EXERCISE BRIEF
Extend the forum post about high pH in a 1000-gallon goldfish pond, picking up right after its closing "TL, DR" line.

##### DOCUMENT TEXT

10/7/2013 9:49:15 PM

High PH in my 1000 gallon pond was a problem. 8.3 before dawn and sometimes as high as 8.7 late on a hot sunny afternoon.
Santa Rosa, CA adds sodium hydroxide (lye, caustic soda and an ingredient in Drano) to adjust their pH. The pH treatment is to comply with Environmental Protection Agency (EPA) regulations on the copper content in drinking water. Raising the pH helps them minimize the leaching of copper and other metals from the distribution pipe into the drinking water.
Although our local natural water is a lovely pH 7.4 in a nearby creek, when it comes out my garden hose it is pH 8.5. So almost daily I was adding garden hose water + > 5mL hydrochloric acid to keep my pond at a pH level lower than 8.3. Sodium hydroxide reacts with hydrochloric acid and sodium chloride is formed: NaOH(aq) + HCl(aq) ? NaCl(aq) + H2O(l) A little salt is natural for goldfish, better than lye or muriatic acid alone. The salinity of the pond tests negligible, 0 ppm.
I added gallons of 6.8 pH reverse osmosis water as well. I was constantly fighting to keep the pH lower than 8.3. I tried peat tea. It made the water tea colored.
Needless to say it was wearing me out. The water eventually turned pea soup green, as our home-made bio filter with a small pump could not handle the bio-load. 2 weeks ago I invested $400 in a proper pressure filter rated at 1500 gallons with a UV light and a debris handling pump rated up to 3000 gallons and the pH is no longer going through these huge diurnal fluctuations. The water is clearing up, and I’m starting to relax. The pH is currently stabilized at 8.1.
TL, DR: If your water is green, your algae may be “breathing” the pond pH into dangerous territory.

##########
##### GIVEN INFORMATION

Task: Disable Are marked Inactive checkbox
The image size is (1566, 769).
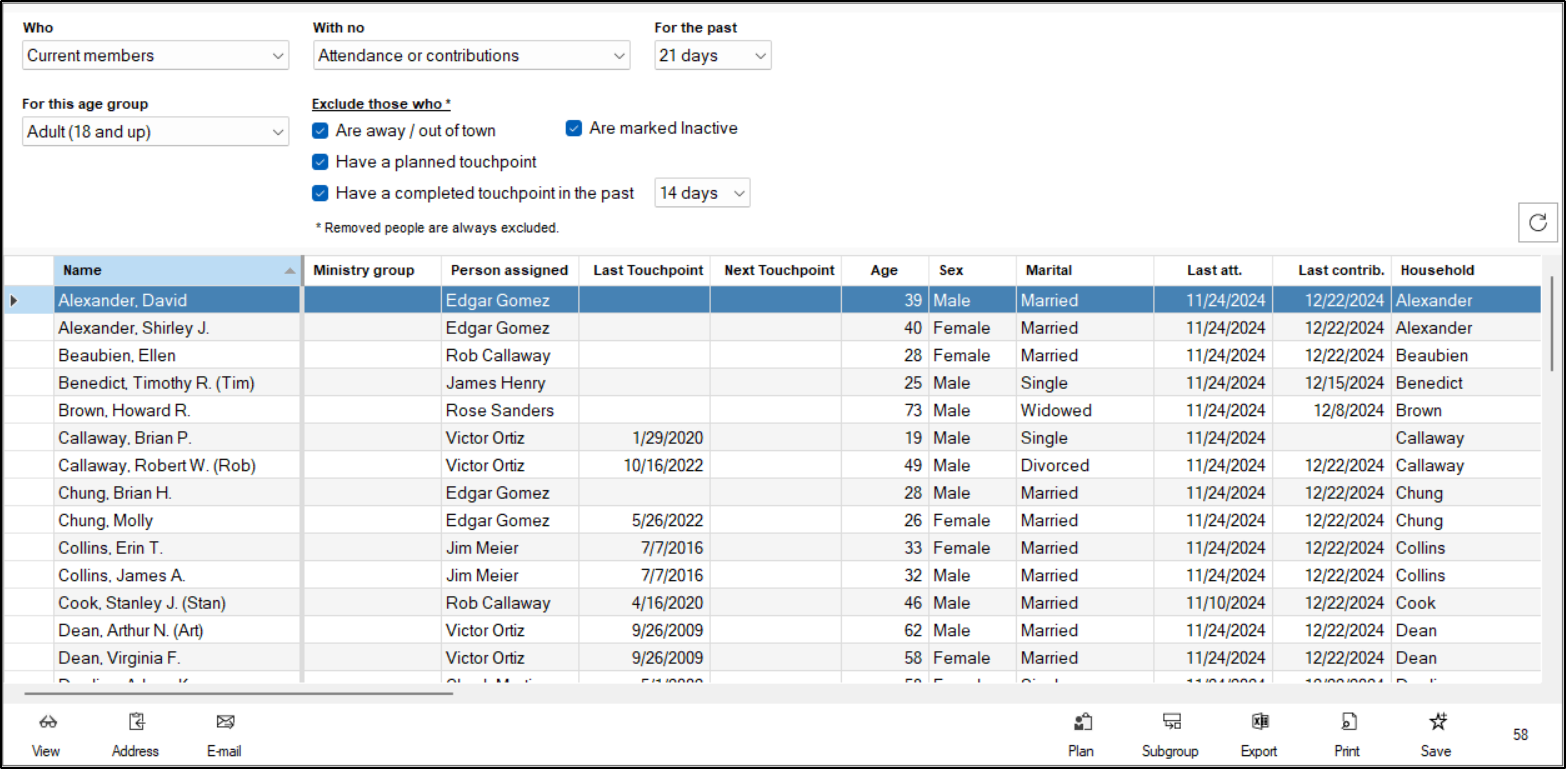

##########

IN RESPONSE
wesley    scottsville, VA

8/12/2013 9:03:03

This article helped me a lot I have had the pond up and running for months but it became so polluted that I drained all the water left plants in and than started over with new water.now the ph is about nine during the day and eight at night.

Kari    monroe, WA

6/23/2013 11:43:31

I was told to add one fourth cup of viniger daily to reach a normal ph. I have done so daily for over a week and continue to get a 8.0 reading. The gold fish seem fine and water is clear. Ive never had sick fish or a issue with them getting sick but when we bought a fish at a pond place I was told to have happy fish I needed my pond at a 6.5 reading. We have a couple of plants,a under ground filter and a wsterfall for our seven fish in a large hard shell pond and the ammonia s fine. Should I stop and leave it alone?

Dennis    Costa Rica (Country), FL

7/31/2011 5:16:02

Very useful info. Thanks. I tested my water comes out at 6.5 but after a few days goes up to 8 just sitting there in a bottle. I add CO2 to maintain a pH of 6.5 for my planted discus tank.